Alba, sin sospechar nada, le da el número de su novio y sale de casa con buen humor.

Lidia, sola, marca el número de Alejandro.

«¡Alejandro, hola! ¿Podrías venir a casa dentro de una hora?».

«Claro, allí estaré».

En una hora, Alejandro llega como un torbellino a la puerta del apartamento. Lidia abre, con el semblante enfermo y lloroso.

«Tenemos que hablar», dice brevemente y lo lleva al salón.

«Alejandro, debes romper con Alba. Es mi secreto. Jura que ni mi hija ni mi marido lo sabrán».

«Lo juro», responde Alejandro, tembloroso, y se sienta en el sofá.

«Alejandro, Alba es tu hermana», declara Lidia, mostrándole la foto donde el colgante adorna su propio cuello.

«¿Mamá?», pregunta, las lágrimas inundando sus ojos. «¿Y el padre…?».

Lidia sacude la cabeza:

«No, Iván Román no es tu padre. Con Vane nos conocimos, él se fue al ejército. Yo era joven e imprudente, y después de que quedé embarazada… él me abandonó. No le dije a Vane nada. Cuando el embarazo se notó, me mudé a la casa de mi madre, le dije que el bebé había muerto y lo dejé en la puerta del orfanato. Después regresé, y unos meses después Iván y yo nos casamos».

«¿Y yo?», suplica Alejandro, incapaz de contener el llanto.

«Tú eres mi error de juventud. No tienes derecho a destruir lo que con tanto esfuerzo he construido. Naciste sin ser invitado, y ahora llegas cuando nadie te espera. ¡Lárgate! ¡Desaparece y deja en paz a mi familia!», exclama Lidia.

Alejandro se queda inmóvil, sin palabras.

«¿De verdad eres mi madre?», murmura, mientras la frase que la mujer lanzó al principio se repite en su cabeza.

«Adiós, Lidia Vasquez», suspira, levantándose del sofá.

En ese momento, la puerta se abre y aparece Alba, apoyada en el marco, con el pecho encogido y los ojos llenos de furia.

«Siempre te creí buena gente, pero eres una desgracia, una auténtica desgracia», la madre grita, señalándolo.

«Perdona, hermanita, tengo que irme», dice Alejandro, bajando la mirada para ocultar las lágrimas.

Sale corriendo, como una burbuja que estalla al rozar el aire, deseando desaparecer.

Días después, Alejandro acude al cuartel y se alista en la unidad de reserva. Iván y Alba van a despedirlo. Iván lo abraza con fuerza masculina.

«Hijo, aguanta, y recuerda que Alba y yo somos tu familia. Te esperamos, vuelve pronto».

Alba lo rodea, le susurra al oído:

«Vuelve, hermano, te queremos».

El corazón de Alejandro se calienta.
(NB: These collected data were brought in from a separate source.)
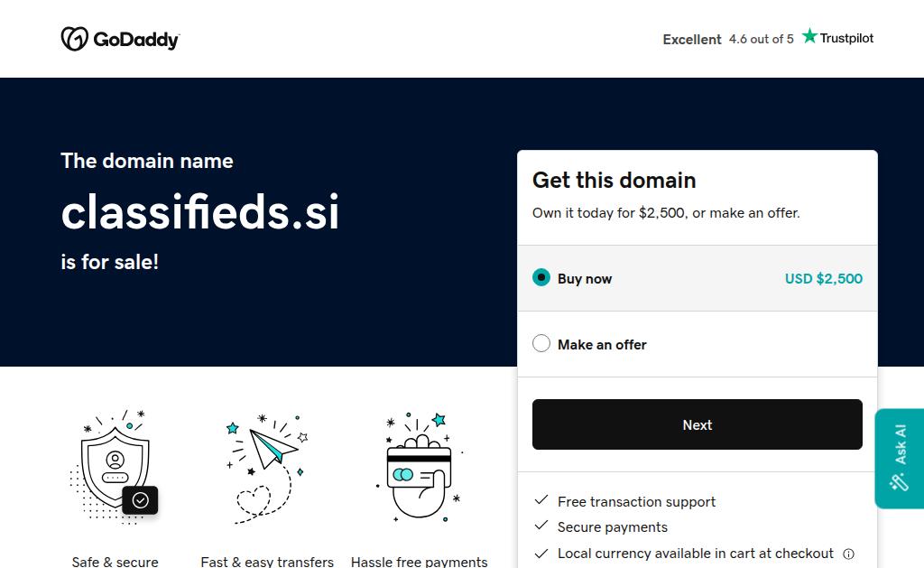This screenshot has width=924, height=568.
Task: Click the USD $2,500 price label
Action: [823, 278]
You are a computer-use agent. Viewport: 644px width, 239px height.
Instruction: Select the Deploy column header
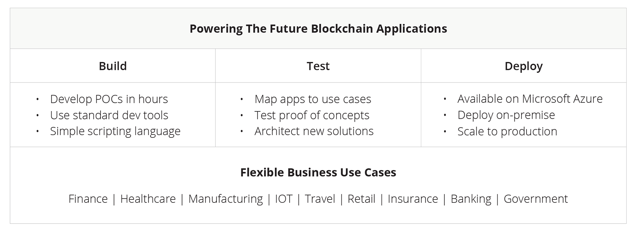coord(523,66)
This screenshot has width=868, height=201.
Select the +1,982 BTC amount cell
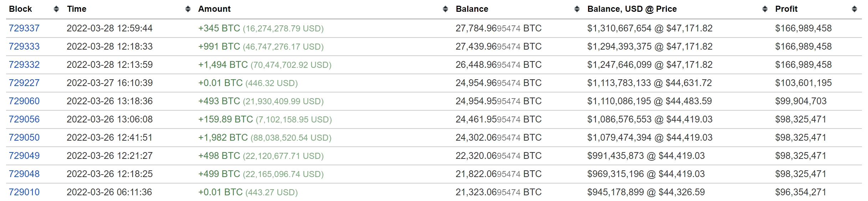coord(265,137)
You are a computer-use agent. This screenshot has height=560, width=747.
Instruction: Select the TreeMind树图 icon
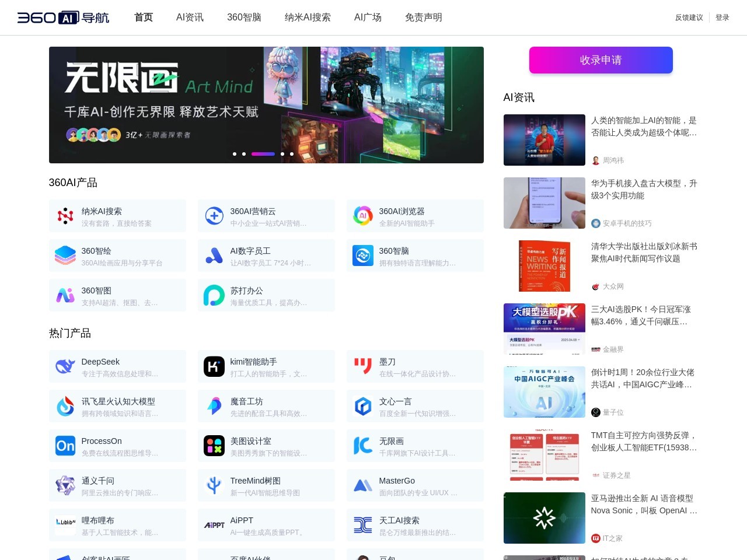(x=214, y=485)
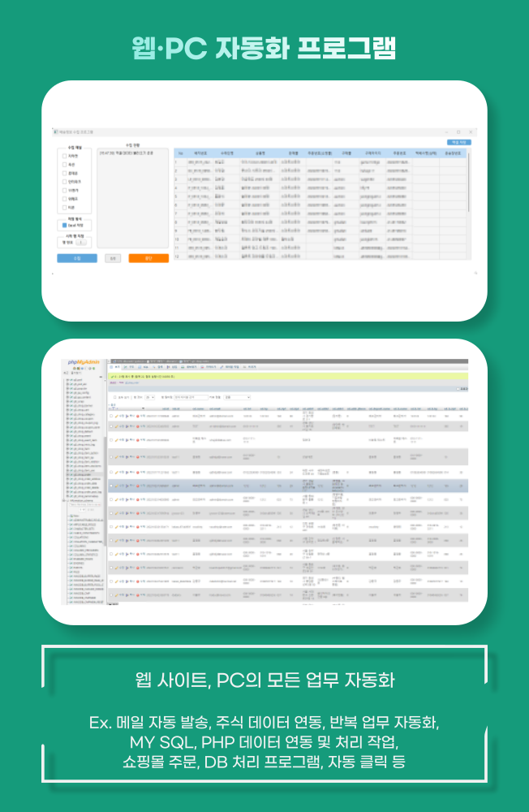Uncheck the Excel 저장 checkbox

(x=66, y=224)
Aunque no tenga madre, ya no está solo: ahora tiene padre y hermana. Lamenta solo haber amado a Alba más que a su propia sangre.

Lidia se queda totalmente sola. Iván la abandona, diciendo que no esperaba tal traición. Ella sigue culpando a Alejandro, a quien llama «el que siempre aparece en el peor momento».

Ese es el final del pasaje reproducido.